Brasil e Índia firmaram neste sábado (21) um acordo para cooperação em minerais críticos, com foco no processamento de terras raras. O objetivo é reforçar o acesso a insumos estratégicos em um momento de transformação nas cadeias globais.
A assinatura ocorreu após reunião entre o presidente Luiz Inácio Lula da Silva e o primeiro-ministro indiano, Narendra Modi, em Nova Délhi.
O que o acordo representa para Brasil e Índia
O primeiro-ministro indiano, Narendra Modi, disse que o acordo ajudará a moldar uma cadeia de suprimentos nova e resiliente. Por sua vez, Lula afirmou que a ampliação dos investimentos e da cooperação em energias renováveis e minerais críticos está no centro do acordo pioneiro que assinaram.
Foco no processamento e agregação de valor
Ambos os países querem avançar no processamento dos minerais, não apenas permanecer como exportadores de matéria-prima. Essa abordagem visa agregar valor à produção nacional e fortalecer a posição estratégica de cada nação.
O Brasil abriga a segunda maior reserva de terras raras do mundo, o que o torna um parceiro fundamental nessa iniciativa. Em contraste, a China domina tanto a extração quanto o refino de minerais críticos, criando uma dependência global que várias nações buscam reduzir.
Dessa forma, o Brasil surge como alternativa para a Índia diminuir sua dependência do gigante asiático. Essa movimentação se alinha com esforços internacionais para diversificar fontes de suprimento.
Contexto geopolítico e iniciativas internacionais
Iniciativa Pax Silica e diversificação
A Índia aderiu à iniciativa Pax Silica, liderada pelos Estados Unidos. Esse projeto é voltado à construção de cadeias mais resilientes em:
- Semicondutores
- Inteligência artificial
- Minerais críticos
Países como os Estados Unidos buscam acelerar parcerias alternativas em minerais críticos, em resposta à concentração produtiva em outras regiões. O acordo entre Brasil e Índia se insere nesse cenário de reconfiguração das relações comerciais e tecnológicas.
Relação comercial bilateral
Além disso, o Brasil é atualmente o principal parceiro comercial da Índia na América Latina. As trocas bilaterais entre os dois países superaram US$ 15 bilhões em 2025.
Eles estabeleceram a meta de elevar o comércio a US$ 20 bilhões até 2030. Esse crescimento reflete a intenção de aprofundar os laços econômicos além do setor de minerais.
Impacto das tarifas americanas no comércio global
O presidente dos Estados Unidos, Donald Trump, impôs tarifas de 50% sobre produtos de Brasil e Índia. No caso da Índia, a alíquota foi reduzida para 18% após a assinatura de um acordo comercial neste mês.

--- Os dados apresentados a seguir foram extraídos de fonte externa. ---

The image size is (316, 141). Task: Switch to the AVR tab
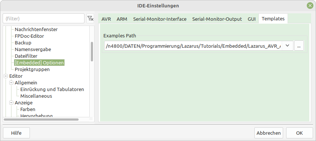pos(106,19)
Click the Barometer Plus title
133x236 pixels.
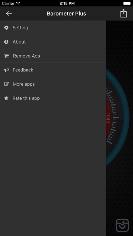[x=66, y=13]
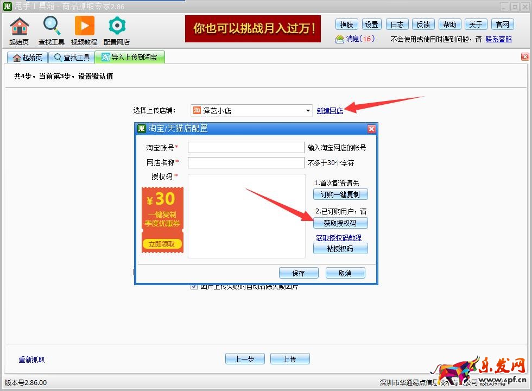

Essas medidas afetam diretamente o fluxo comercial entre as nações e incentivam a busca por novos mercados. Em resposta, o fortalecimento da parceria bilateral pode oferecer maior estabilidade frente a mudanças externas.
Decisões recentes da Suprema Corte dos EUA
Na sexta-feira (20), a Suprema Corte dos EUA derrubou parte das tarifas implementadas por Trump no ano passado. Em resposta, o presidente dos EUA anunciou uma tarifa global de 10% sobre bens importados.
Essas decisões criam um ambiente de incerteza para exportadores em todo o mundo. Diante disso, acordos como o firmado entre Brasil e Índia ganham relevância como mecanismos de proteção e diversificação.
Perspectivas para o futuro da parceria
O acordo sobre terras raras marca um passo significativo na relação bilateral, que já apresenta números comerciais expressivos. A cooperação em processamento de minerais críticos pode abrir portas para investimentos em tecnologia e inovação.
Estratégia de desenvolvimento industrial
Ambos os governos demonstram interesse em não apenas explorar, mas também transformar esses recursos localmente. Essa estratégia pode gerar empregos e desenvolvimento industrial em setores de alta complexidade.
Com a meta de aumentar o comércio para US$ 20 bilhões até 2030, Brasil e Índia têm um caminho claro de expansão. A parceria em minerais críticos serve como um pilar para essa ampliação, atraindo atenção de outros atores globais.
O momento atual de transformação nas cadeias de suprimentos oferece uma janela de oportunidade para ambas as nações. Assim, o acordo deste sábado pode ser visto como um marco na construção de uma relação econômica mais sólida e estratégica.